Directions for this task: Filter the material below down to the lines with the word "computer" and give those lines.

Recorded data:
- - - -

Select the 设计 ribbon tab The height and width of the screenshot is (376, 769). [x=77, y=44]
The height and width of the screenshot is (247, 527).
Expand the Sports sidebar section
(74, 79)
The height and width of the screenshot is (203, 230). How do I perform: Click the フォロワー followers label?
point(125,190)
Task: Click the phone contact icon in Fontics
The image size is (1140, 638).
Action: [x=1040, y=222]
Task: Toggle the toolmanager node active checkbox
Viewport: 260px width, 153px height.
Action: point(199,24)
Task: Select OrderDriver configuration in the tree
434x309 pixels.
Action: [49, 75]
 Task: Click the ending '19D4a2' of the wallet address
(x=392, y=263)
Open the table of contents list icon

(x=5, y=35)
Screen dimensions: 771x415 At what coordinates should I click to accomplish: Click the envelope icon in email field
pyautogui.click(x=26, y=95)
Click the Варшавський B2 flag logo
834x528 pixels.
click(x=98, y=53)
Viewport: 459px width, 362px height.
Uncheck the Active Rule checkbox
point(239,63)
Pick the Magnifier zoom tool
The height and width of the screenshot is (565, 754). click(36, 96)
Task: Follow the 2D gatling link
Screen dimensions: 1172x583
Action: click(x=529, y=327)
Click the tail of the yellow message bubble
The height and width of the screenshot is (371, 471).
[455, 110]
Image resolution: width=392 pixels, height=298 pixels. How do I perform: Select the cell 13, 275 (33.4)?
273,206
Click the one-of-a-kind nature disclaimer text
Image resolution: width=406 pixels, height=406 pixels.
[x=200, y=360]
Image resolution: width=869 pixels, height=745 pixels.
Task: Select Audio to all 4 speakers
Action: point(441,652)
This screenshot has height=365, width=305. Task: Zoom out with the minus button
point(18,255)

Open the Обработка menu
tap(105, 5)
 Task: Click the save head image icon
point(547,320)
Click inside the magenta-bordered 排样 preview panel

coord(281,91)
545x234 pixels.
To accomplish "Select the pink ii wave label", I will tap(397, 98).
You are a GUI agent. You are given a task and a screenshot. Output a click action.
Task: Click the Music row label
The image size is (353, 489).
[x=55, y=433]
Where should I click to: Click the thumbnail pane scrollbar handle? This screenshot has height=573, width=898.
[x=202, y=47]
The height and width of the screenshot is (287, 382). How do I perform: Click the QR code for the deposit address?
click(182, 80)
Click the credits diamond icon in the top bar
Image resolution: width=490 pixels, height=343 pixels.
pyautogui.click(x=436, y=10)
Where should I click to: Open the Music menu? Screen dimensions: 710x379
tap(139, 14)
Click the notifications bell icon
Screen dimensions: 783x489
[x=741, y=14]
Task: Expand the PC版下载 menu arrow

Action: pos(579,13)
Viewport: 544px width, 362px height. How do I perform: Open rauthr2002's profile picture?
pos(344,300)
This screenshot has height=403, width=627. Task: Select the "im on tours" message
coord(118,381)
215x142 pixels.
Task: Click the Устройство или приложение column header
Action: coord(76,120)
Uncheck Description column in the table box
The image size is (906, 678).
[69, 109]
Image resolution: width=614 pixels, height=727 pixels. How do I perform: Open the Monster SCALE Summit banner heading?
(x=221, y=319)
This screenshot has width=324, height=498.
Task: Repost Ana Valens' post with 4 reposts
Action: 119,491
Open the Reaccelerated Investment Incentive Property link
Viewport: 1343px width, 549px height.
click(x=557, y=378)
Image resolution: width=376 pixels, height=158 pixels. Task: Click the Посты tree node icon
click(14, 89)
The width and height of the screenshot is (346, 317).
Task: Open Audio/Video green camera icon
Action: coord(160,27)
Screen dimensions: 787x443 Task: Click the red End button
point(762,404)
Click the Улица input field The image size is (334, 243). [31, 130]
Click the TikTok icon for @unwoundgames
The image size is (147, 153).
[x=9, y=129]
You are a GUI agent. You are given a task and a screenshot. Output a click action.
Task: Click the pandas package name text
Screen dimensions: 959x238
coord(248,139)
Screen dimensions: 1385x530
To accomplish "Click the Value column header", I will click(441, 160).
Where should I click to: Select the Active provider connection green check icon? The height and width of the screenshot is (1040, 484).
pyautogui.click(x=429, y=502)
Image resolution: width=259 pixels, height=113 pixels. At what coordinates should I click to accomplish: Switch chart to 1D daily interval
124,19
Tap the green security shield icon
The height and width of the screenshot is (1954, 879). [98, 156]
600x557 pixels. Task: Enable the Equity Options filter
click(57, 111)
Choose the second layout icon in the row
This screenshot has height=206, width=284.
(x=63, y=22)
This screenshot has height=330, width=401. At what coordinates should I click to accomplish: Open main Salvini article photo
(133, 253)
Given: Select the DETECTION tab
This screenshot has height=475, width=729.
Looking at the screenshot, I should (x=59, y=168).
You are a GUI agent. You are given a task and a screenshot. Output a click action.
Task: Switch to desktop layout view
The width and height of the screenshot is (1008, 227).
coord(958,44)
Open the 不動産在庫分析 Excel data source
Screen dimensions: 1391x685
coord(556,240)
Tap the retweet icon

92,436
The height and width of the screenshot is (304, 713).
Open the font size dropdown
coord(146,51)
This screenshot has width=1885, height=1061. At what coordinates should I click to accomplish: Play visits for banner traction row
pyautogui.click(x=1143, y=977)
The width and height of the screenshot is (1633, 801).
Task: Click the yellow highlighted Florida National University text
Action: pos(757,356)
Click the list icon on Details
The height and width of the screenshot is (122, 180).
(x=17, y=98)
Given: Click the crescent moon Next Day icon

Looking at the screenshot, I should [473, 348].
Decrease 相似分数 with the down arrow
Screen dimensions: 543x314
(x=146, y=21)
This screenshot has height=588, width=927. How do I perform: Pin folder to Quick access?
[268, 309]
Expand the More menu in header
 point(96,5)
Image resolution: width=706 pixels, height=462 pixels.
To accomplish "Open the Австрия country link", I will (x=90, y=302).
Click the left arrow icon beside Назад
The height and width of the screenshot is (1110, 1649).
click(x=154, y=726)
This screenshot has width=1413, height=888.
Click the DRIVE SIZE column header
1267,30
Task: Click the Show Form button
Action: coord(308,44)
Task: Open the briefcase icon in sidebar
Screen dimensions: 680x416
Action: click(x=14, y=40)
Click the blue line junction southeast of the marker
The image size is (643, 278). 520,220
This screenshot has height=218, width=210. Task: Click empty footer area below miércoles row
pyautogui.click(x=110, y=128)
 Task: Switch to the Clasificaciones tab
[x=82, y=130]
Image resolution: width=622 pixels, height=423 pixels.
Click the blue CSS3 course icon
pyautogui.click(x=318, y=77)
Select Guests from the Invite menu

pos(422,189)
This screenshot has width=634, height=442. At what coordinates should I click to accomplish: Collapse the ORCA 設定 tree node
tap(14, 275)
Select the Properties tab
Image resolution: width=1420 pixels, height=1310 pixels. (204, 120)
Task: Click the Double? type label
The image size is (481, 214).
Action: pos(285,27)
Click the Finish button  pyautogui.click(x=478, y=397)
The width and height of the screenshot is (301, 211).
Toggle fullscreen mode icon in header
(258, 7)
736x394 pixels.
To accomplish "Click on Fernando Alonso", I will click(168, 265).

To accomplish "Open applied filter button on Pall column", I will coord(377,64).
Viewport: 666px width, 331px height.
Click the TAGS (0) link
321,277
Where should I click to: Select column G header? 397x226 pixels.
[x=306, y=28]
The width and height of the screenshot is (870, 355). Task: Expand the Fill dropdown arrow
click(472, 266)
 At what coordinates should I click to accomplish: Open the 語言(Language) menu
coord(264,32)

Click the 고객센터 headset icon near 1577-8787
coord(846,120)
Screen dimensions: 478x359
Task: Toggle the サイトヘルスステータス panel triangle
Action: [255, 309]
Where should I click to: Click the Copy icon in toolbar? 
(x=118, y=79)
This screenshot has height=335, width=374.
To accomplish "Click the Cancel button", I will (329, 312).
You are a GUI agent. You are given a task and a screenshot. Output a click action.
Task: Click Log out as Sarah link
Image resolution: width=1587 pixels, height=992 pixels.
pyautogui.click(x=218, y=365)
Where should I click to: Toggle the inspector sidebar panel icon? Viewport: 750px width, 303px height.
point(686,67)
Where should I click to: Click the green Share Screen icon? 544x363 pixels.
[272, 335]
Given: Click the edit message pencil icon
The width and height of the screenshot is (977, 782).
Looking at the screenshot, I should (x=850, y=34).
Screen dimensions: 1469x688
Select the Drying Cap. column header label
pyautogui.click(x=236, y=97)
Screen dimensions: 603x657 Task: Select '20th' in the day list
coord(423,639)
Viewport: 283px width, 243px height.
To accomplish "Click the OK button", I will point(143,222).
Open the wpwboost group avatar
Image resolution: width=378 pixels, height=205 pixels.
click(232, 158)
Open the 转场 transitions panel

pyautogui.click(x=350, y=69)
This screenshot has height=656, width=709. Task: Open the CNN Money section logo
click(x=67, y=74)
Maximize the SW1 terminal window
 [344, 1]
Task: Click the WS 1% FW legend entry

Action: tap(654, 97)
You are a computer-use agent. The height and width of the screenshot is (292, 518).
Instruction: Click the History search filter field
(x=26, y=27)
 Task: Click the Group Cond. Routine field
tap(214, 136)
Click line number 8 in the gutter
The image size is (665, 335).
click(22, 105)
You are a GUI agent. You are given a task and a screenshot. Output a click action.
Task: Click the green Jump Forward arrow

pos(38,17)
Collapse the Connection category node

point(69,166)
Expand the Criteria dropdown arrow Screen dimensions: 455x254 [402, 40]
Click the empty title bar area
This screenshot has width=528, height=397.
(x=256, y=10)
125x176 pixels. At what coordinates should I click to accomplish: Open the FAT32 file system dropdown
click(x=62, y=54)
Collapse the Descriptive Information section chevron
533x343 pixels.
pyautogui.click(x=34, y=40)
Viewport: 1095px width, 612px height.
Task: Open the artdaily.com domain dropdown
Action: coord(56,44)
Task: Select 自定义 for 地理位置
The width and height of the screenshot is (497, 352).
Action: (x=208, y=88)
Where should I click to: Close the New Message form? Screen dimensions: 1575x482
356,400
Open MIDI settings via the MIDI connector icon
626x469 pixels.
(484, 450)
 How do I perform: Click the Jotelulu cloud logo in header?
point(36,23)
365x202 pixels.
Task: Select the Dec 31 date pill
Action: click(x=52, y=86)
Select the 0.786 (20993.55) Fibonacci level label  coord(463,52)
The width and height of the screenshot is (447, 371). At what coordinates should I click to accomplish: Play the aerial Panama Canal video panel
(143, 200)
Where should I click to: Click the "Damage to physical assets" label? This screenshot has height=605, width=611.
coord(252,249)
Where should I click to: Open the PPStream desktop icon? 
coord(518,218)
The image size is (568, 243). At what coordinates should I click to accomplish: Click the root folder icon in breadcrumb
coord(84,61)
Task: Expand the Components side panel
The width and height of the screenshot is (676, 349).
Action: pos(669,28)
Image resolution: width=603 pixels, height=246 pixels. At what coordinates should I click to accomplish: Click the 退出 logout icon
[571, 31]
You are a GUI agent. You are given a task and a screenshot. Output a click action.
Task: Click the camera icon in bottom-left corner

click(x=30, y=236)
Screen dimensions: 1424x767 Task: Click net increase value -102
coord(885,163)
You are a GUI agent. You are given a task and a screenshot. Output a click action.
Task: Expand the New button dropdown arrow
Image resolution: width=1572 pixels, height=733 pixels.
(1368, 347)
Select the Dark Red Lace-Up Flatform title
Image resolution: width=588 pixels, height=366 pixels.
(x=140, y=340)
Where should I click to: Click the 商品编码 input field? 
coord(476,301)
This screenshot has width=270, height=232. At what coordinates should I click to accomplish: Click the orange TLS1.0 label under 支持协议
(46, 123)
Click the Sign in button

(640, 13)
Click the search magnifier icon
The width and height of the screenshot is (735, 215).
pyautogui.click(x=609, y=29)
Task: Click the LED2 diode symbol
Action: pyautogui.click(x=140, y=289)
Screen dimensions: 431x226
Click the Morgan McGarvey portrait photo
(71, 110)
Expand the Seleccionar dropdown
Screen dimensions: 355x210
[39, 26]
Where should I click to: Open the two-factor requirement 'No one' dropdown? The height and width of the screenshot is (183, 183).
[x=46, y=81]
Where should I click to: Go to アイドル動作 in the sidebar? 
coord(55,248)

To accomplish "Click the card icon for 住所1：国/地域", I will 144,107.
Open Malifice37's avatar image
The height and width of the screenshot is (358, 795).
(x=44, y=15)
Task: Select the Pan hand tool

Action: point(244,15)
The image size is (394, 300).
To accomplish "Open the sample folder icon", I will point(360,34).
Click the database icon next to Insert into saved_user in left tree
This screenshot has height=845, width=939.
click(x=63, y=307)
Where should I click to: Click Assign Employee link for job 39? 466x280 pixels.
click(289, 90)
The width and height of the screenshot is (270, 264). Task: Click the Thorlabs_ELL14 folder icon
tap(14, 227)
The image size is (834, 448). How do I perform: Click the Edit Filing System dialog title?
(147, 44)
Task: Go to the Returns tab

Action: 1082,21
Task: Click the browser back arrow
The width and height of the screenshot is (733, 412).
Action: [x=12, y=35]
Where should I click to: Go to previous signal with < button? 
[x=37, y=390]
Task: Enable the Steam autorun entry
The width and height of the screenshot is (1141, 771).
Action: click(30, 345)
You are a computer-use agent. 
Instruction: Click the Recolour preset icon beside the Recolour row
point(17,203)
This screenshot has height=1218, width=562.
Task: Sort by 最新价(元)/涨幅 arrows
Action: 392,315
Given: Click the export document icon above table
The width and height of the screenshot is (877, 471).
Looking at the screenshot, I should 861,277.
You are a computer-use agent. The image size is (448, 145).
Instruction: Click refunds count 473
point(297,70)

- - - -

Exercise answer:
You are a computer-use agent. The height and width of the screenshot is (292, 518).
You are a computer-use agent. 
You are a computer-use agent. The image size is (448, 145).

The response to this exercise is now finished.